We had an area of the backyard that had gotten a bit overgrown and these weeds and briar plants were incredibly thick. As I worked my way through them, the line from the Christmas carol, Joy to the World, kept running through my head. “No more let sins and sorrows grow, Nor thorns infest the ground.” I thought, “That’s what this is; this is an infestation.” And I know that if I don’t get out there before the spring with some weed killer, I’ll have the same thing on my hands this time next year.
And that’s, of course, my point. Sin is an infestation. Sometimes I had to use clippers to cut the briars coming through the fence, but that didn’t kill the plant; it just made it less annoying for the time being. Pulling them up by the roots sounds good, but I did this same exercise a couple of years ago and they came back. But a strong weed killer should do the trick, something that will change the very nature of the chemical make-up of the plant.
And that’s what Jesus has done. His entrance into the world has provided the means for a change of nature, and unless the nature is changed, our best efforts at improvement are just window-dressing.

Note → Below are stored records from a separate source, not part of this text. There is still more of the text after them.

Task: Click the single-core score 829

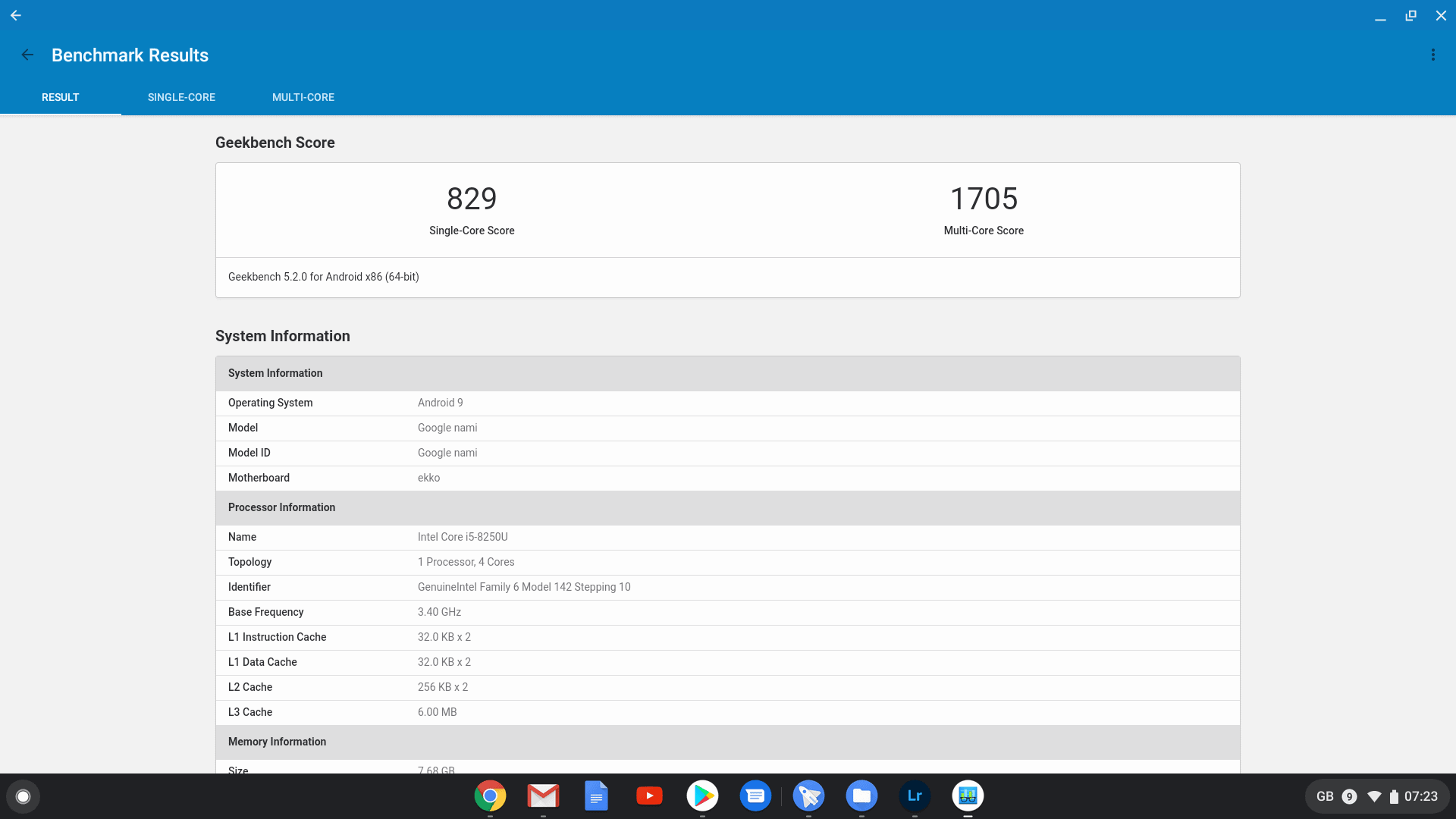Action: click(x=472, y=199)
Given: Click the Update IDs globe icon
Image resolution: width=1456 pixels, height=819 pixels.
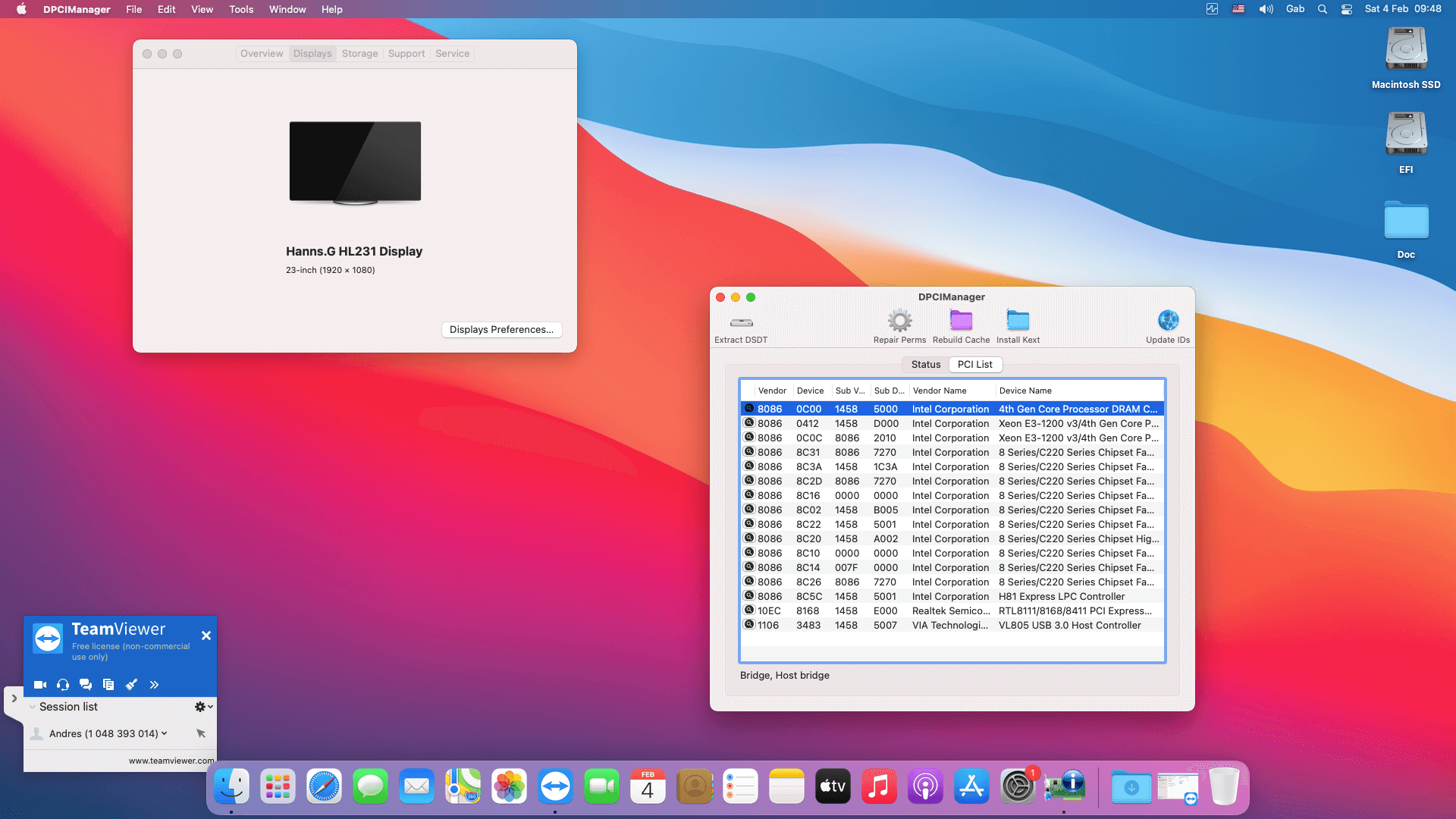Looking at the screenshot, I should pyautogui.click(x=1168, y=320).
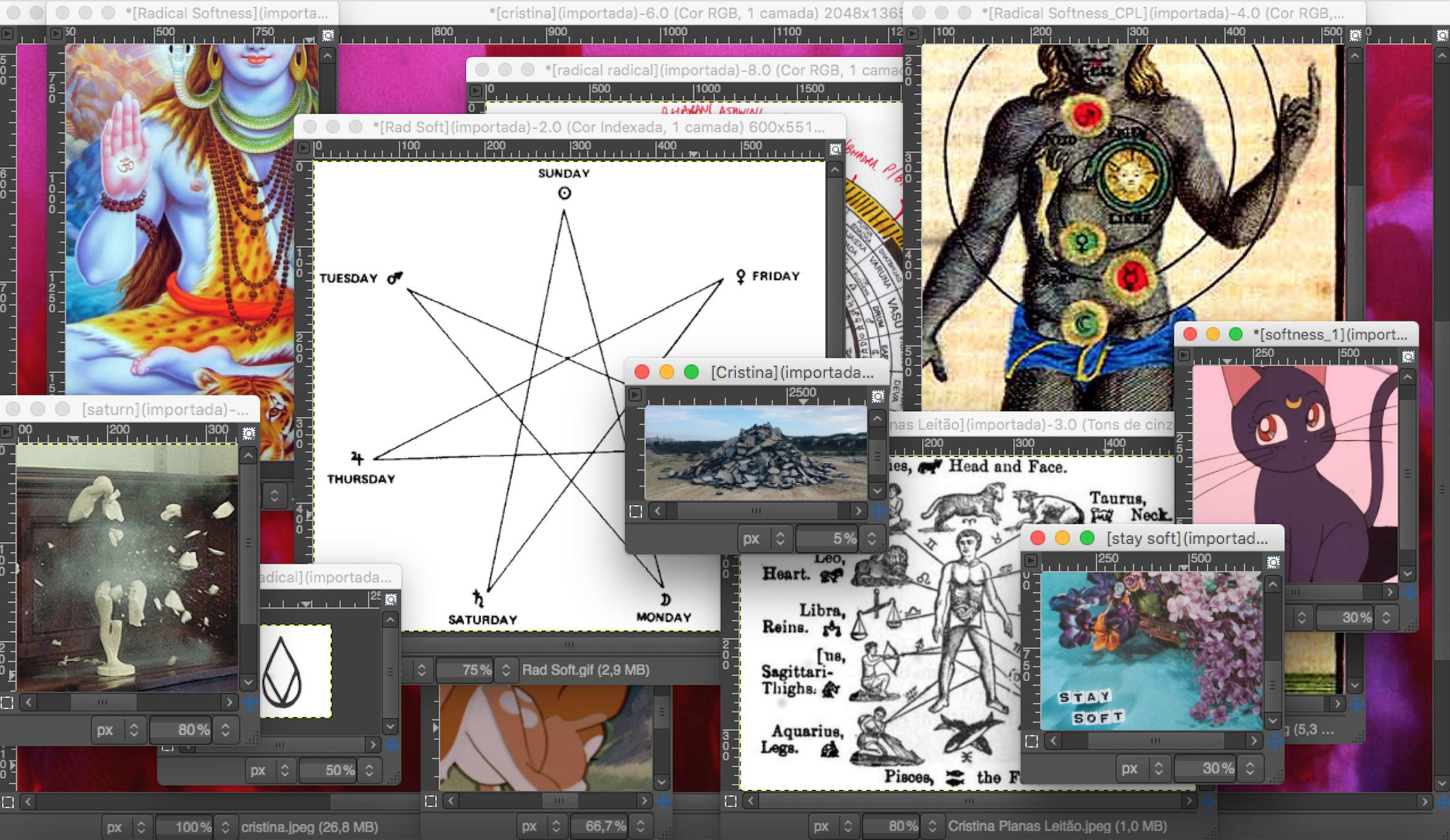Click the scroll-up arrow in the stay soft window
Screen dimensions: 1450x840
pyautogui.click(x=1273, y=583)
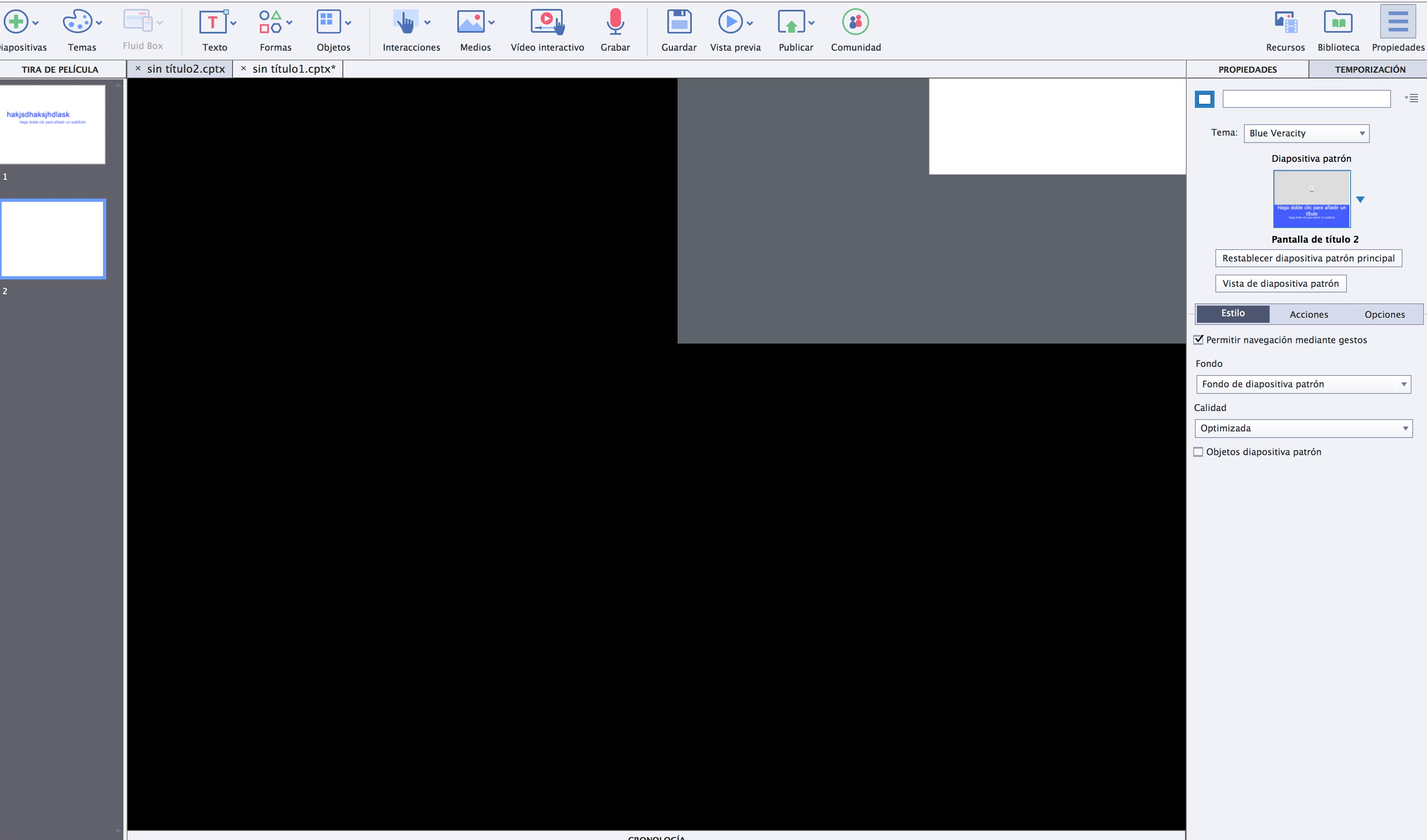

We went to a Christmas Eve worship service last night. After a reading from Acts 13, this was the written response from the congregation. “Alleluia! Tomorrow the wickedness of the earth will be destroyed: the Savior of the world will reign over us.” That’s good news (gospel—in fact, in the program it was called the Gospel Acclamation)! Think about that. Today—on Christmas Day—the wickedness of the earth will be destroyed, because the Savior of the world will reign over us. Something so powerful that it changes the very nature of our being will enter the world and destroy sin, in all of its infestations.
I told our family last night that Christmas marks the beginning of the end, the beginning of the end of sin and all of its many affects. “No more let sins and sorrows grow, nor thorns infest the ground.” No more! No more sin, no more sorrow, no more infestation. The Savior of the world has come (“Joy to the world, the Lord has come”), and wickedness—sin, sorrow, thorns, cancer, terrorism, sex trafficking, fear, doubt, worry, abuse, random shootings at elementary schools—will be destroyed.
If nothing else, Christmas means hope. The wickedness of the earth, in all of its infestations, will be destroyed. The Savior of the world will reign. Sin and sorrow, suffering and hardship, doubt and pain and failure, disease and even death—none of these will have the last word. Christmas is the beginning of the end. On Christmas Day, God said, “ENOUGH!,” and he sent Jesus.